Animated Soviet Propaganda

Each of the four themed discs of the collection Animated Soviet Propaganda: From The October Revolution To Perestroika includes a half-hour featurette contextualizing its contents. And each featurette begins with the same segment stating how, after Russia's 1917 revolution, "Lenin proclaimed cinema the most important art for promoting Communist ideology," so animated films were used to spread the Communist Party's version of the past and its vision for the future. Unfortunately, that facile summary—the set's only explanation for many of its dozens of shorts—seems to imply that they all share a common history and origin, which does their scope and variety little service.

But the failure to delve deeper into individual pieces is virtually the only flaw in a fascinating set where every installment comes freighted with political and historical significance. Stretching from the early silent films of the '20s to a stop-motion short from 1984, the set vilifies capitalists (particularly Americans), touts Communist values, repeatedly re-lives the Bolshevik Revolution, and bemoans the fate of victimized workers in other countries. The four discs—"American Imperialists," "Fascist Barbarians," "Capitalist Sharks," and "Onward To The Shining Future: Communism"—break the contents down into categories, which makes for some redundancy, but allows comparisons of ideologies and images over time. Not that much changes; the animation matures greatly, but the visual shorthand stays much the same. Workers are strong-chinned, noble, and generic, capitalists are fat, piggish cigar-chompers, and foreigners are ugly caricatures similar to those seen in American World War II propaganda—even though several of these shorts specifically emphasize racial brotherhood, and condemn how America exploits, abuses, and segregates its African-American citizens.

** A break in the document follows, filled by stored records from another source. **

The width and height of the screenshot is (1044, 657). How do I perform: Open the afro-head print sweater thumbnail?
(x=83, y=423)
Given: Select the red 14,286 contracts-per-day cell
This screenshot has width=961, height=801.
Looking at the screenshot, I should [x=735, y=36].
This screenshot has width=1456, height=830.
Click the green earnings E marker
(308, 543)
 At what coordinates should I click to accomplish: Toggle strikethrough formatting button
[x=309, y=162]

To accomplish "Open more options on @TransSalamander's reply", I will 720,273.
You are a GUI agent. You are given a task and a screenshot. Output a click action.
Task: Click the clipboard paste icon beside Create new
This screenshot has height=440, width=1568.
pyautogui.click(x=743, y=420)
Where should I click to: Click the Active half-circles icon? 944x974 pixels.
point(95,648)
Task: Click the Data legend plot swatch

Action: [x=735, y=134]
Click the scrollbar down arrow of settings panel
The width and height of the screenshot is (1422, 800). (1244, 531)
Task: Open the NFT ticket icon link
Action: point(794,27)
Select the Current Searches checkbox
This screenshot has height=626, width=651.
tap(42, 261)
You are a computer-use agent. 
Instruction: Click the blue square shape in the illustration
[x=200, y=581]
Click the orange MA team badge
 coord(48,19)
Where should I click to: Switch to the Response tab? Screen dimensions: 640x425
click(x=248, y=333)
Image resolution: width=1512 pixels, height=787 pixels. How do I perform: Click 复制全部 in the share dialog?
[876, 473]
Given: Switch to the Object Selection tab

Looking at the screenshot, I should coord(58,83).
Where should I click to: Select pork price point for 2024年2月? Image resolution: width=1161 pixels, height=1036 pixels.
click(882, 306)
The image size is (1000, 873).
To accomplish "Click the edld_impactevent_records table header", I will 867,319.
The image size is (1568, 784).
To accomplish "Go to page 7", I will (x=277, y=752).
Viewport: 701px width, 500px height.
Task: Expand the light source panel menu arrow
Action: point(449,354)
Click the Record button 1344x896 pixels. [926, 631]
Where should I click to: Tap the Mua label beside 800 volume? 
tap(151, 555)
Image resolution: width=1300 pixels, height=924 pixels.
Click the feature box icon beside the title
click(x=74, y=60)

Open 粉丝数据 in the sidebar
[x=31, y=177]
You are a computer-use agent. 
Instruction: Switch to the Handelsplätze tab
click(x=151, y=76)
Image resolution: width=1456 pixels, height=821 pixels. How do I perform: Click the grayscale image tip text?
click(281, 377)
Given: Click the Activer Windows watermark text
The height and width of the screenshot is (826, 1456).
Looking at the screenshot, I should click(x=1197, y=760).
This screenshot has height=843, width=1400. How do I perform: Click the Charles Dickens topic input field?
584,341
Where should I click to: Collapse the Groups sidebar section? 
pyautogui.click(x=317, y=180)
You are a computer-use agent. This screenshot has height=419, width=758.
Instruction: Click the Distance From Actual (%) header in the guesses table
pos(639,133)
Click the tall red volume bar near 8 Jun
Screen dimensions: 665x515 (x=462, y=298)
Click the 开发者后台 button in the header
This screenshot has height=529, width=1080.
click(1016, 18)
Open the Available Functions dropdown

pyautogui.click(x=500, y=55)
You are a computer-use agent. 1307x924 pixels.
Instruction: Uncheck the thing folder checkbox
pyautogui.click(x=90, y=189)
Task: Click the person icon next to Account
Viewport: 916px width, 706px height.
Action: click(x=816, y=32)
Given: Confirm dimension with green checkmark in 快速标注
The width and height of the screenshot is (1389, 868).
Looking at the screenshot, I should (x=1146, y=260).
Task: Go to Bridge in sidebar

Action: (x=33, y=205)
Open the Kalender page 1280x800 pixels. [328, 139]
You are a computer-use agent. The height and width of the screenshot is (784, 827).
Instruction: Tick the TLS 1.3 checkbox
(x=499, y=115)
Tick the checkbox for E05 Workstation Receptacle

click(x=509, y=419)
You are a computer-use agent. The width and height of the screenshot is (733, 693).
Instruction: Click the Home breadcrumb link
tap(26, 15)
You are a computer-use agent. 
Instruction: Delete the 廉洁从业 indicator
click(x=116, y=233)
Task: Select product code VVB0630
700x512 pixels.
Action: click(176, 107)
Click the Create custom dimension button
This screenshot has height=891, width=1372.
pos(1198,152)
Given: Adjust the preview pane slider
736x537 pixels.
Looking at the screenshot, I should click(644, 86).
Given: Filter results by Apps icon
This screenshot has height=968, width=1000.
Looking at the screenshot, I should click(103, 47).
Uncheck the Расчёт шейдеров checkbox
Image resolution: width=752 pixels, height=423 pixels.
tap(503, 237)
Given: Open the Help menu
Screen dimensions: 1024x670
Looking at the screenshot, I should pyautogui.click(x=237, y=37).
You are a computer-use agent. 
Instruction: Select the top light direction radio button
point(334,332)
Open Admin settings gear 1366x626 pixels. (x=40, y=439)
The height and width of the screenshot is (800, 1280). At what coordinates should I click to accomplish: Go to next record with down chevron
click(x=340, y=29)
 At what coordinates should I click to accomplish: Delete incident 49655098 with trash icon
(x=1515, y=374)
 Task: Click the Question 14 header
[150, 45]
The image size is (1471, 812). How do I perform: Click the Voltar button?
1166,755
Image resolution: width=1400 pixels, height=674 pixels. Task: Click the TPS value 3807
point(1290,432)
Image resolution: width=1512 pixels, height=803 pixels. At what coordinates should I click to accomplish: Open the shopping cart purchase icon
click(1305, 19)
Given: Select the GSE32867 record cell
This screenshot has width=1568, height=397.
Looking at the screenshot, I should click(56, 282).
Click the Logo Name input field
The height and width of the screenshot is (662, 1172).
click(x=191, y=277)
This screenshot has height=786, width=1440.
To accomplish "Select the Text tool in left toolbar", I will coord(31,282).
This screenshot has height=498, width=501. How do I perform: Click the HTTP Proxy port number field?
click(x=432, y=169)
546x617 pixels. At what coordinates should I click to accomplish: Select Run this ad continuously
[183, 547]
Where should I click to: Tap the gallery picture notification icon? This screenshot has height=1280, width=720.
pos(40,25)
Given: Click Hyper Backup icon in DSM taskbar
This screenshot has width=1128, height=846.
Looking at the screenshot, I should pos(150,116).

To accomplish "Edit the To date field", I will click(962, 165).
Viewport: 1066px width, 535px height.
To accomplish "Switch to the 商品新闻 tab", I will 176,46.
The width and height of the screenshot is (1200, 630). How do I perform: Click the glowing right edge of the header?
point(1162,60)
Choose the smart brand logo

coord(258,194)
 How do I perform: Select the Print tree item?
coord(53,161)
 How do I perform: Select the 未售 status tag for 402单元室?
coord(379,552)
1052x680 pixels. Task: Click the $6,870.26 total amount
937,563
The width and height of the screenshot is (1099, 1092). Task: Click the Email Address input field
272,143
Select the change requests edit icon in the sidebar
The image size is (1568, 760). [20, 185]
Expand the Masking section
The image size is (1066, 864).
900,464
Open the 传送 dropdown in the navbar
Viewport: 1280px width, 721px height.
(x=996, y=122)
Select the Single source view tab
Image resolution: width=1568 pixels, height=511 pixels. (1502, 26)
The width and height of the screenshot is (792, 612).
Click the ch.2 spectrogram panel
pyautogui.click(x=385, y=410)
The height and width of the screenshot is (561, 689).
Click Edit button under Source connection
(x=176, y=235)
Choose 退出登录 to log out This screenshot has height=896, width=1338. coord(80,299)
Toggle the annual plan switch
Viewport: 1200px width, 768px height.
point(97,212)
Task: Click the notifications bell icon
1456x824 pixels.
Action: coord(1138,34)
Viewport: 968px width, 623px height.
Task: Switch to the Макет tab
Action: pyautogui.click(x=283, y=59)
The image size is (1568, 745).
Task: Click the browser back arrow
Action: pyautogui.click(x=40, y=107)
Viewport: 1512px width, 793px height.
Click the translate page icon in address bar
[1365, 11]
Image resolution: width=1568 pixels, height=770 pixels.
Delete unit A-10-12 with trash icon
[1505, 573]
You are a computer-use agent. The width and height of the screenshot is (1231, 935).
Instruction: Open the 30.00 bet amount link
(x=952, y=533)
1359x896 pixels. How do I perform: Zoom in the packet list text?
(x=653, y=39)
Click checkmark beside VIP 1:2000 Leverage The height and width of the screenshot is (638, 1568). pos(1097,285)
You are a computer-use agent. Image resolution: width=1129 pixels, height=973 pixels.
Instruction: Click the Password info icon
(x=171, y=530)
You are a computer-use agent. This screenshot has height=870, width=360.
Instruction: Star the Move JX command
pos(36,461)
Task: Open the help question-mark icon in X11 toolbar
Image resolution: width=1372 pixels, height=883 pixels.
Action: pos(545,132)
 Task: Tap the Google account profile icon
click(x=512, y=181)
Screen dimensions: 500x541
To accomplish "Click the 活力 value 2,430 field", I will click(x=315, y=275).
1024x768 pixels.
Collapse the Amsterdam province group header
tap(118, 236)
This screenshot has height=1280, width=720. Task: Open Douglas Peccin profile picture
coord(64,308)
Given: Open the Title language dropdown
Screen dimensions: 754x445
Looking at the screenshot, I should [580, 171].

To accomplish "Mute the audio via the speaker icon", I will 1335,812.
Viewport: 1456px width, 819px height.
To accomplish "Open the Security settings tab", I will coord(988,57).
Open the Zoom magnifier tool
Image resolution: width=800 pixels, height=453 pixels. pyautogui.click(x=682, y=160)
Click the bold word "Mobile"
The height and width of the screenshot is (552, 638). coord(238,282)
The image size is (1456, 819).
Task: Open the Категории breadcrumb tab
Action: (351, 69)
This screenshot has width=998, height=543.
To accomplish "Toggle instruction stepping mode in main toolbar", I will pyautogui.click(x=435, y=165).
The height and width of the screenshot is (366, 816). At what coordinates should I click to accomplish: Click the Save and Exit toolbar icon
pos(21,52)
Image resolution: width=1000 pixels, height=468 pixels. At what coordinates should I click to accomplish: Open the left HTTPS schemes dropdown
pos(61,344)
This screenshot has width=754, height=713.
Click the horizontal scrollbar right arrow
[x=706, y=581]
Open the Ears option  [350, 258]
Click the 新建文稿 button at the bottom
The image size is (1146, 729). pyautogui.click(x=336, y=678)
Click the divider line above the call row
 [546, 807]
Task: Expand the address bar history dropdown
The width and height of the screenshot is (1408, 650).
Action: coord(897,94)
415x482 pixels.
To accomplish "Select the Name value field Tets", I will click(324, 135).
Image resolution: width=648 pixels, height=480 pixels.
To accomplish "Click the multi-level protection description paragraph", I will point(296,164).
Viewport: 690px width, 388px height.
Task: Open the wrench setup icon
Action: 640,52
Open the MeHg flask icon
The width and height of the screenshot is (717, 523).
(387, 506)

Cultural historians are likely to find the most value in installments like 1924's "Soviet Toys," the first animated Soviet film. This crude silent is packed with bizarre political-cartoon metaphors, as for instance a worker and a peasant merge into a creepy conjoined monstrosity to stomp tax money out of an entrepreneur's fat belly and into the people's bank. Many of the shorts also incorporate old film footage, vintage photography, and pro-Soviet period songs. But for straight-up animation fans, the set's treasures are pieces like 1949's Disney-style jazz condemnation "Someone Else's Voice," or 1979's "Shooting Range," which tracks the trials of an exploited worker via gorgeously fluid psychedelic imagery. The people who made these shorts clearly knew that humor and beauty help the state-mandated messages go down, and plenty of both come across in this extensive collection.

Key features: Just the featurettes, which help clarify the more abstruse imagery.